Many other considerations important to the thoughtful investor need attention, and are covered in the table of Figure 2, providing comparisons.

Figure 2

The price-change potential forecasts from hedging are in columns [B] and [C]. An upside percent change from [D] to [B] is in [E] and typical worst-case interim price drawdowns encountered on the way to such [E] sell-targets by a buyer are shown in [F].

Prior forecasts like today’s are used as a sample [L] out of the past 5 year’s daily histories [M] to collect those [F] experiences, and the net average gain payoff [ I ]. The odds of the [L] sample forecast outcomes producing a profit are in [H], and the calendar days [J] it has taken, on average, to produce the net gains are calculated in its annual rate CAGR of [K].

Other qualitative measures are the [N] credibility of the [E] upside price forecast in light of the [ I ] actual net payoff, and the use of the Win Odds [H] and its complement to weight the rewards and risks of [ I ] and [F] in columns [O] and [P]. Their weighted net [Q] is used with [J] to measure the “speed” of capital accumulation by basis points per day (bp/day) in [R]. For reference:
19+ bp/day, sustained for a year, builds capital at a CAGR of 100%.

What does all this mean?

Figure 2’s rows are ranked by [R] as an integrated overall measure. Individual investors may prefer to put their personal emphasis to the components of an investment capital commitment in several other proportions.

The data rows for the SPDR S&P500 Index ETF (SPY) and the DOW-Jones Index ETF (DIA) are shown for comparison. Both MSFT and UNH are substantially more assured and more promising than either of the ETFs as to Win Odds, forecast credibility, and CAGRs. They are basically competitive in terms of interim risk exposure, and are far ahead in terms of bp/day.

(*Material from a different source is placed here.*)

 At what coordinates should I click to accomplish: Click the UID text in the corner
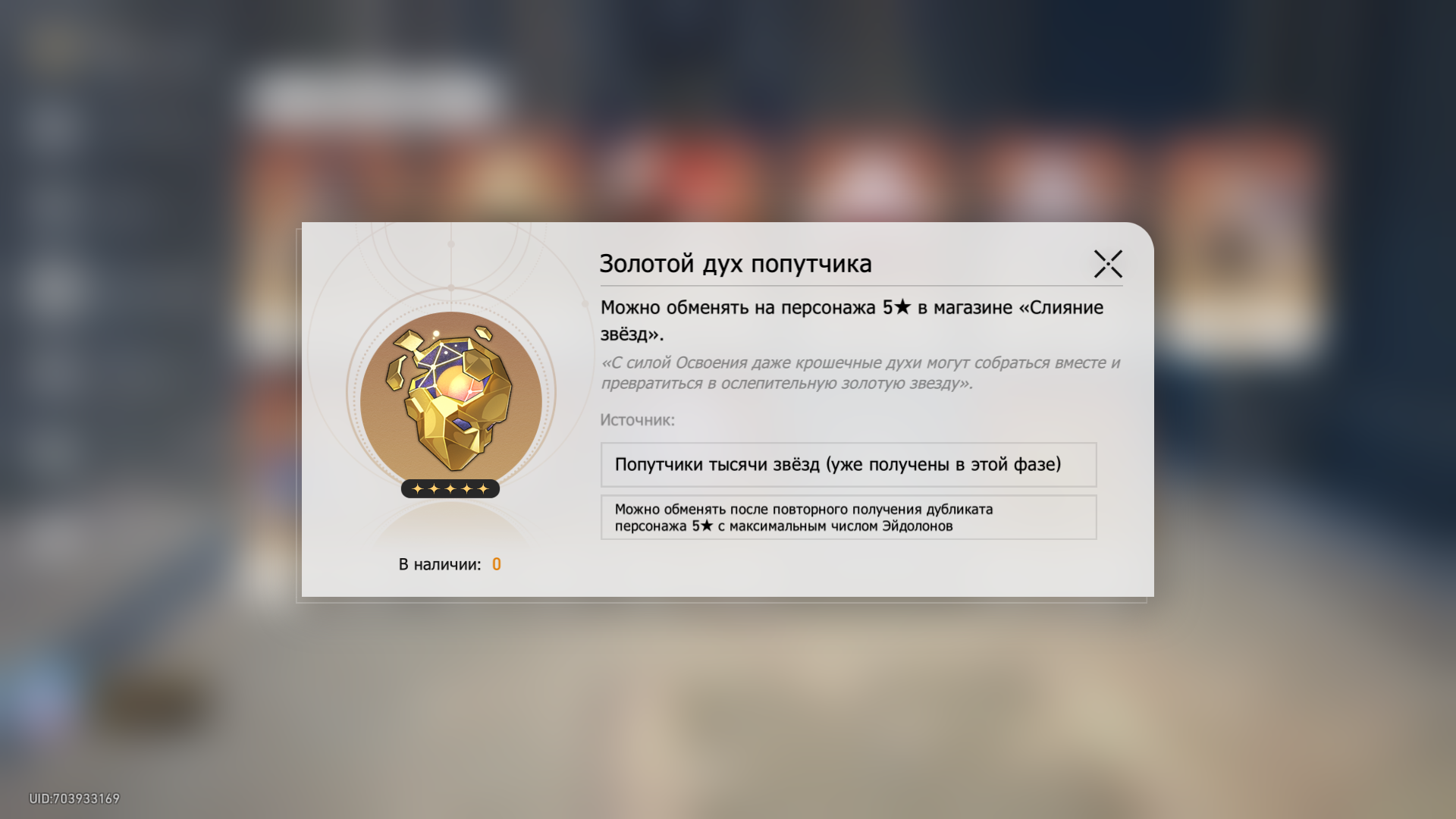(74, 799)
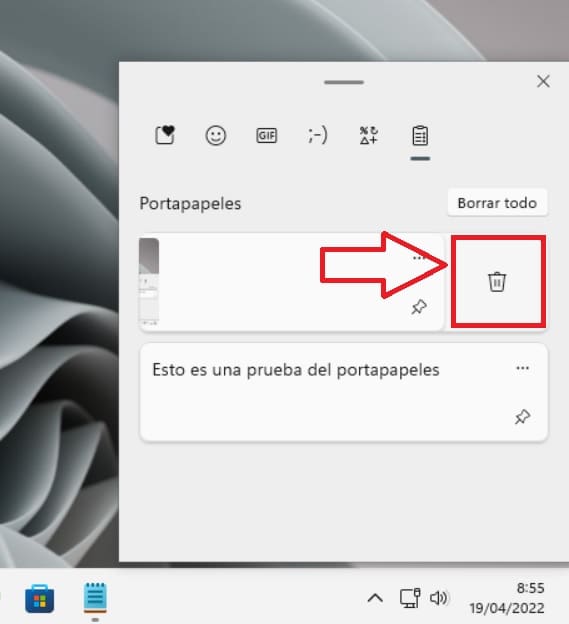Select the kaomoji ;-) tab
This screenshot has height=624, width=569.
[x=318, y=135]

Nervous about the market crashing? The MMs are only concerned to the fairly trivial extent indicated by their protections sought on SPY and DIA. Concern over MSFT and UNH lies in their being short these stocks, where they have a high confidence in the need for that exposure being protected. Not bad news for a buyer.

If you have other holdings making you nervous or fearful, sure, cash ‘em out and put the capital into new holdings of MSFT, and UNH or even MRK if you want diversification.

Cash isn’t going to pay you much in the next 3 months, but these stocks could help your wealth-building task very well. When it’s time to compound their gains with fresh choices, come back and we will take a fresh look at what might best be next.

Disclosure: I/we have no positions in any stocks mentioned, and no plans to initiate any positions within the next 72 hours.

I wrote this article myself, and it expresses my own opinions. I am not receiving compensation for it (other than from Seeking Alpha). I have no business relationship with any company whose stock is mentioned in this article.

Additional disclosure: Additional disclosure: Peter Way and generations of the Way Family are long-term providers of perspective information, earlier helping professional investors and now individual investors, discriminate between wealth-building opportunities in individual stocks and ETFs. We do not manage money for others outside of the family but do provide pro bono consulting for a limited number of not-for-profit organizations.

We firmly believe investors need to maintain skin in their game by actively initiating commitment choices of capital and time investments in their personal portfolios. So our information presents for D-I-Y investor guidance what the arguably best-informed professional investors are thinking. Their insights, revealed through their own self-protective hedging actions, tell what they believe is most likely to happen to the prices of specific issues in coming weeks and months. Evidences of how such prior forecasts have worked out are routinely provided.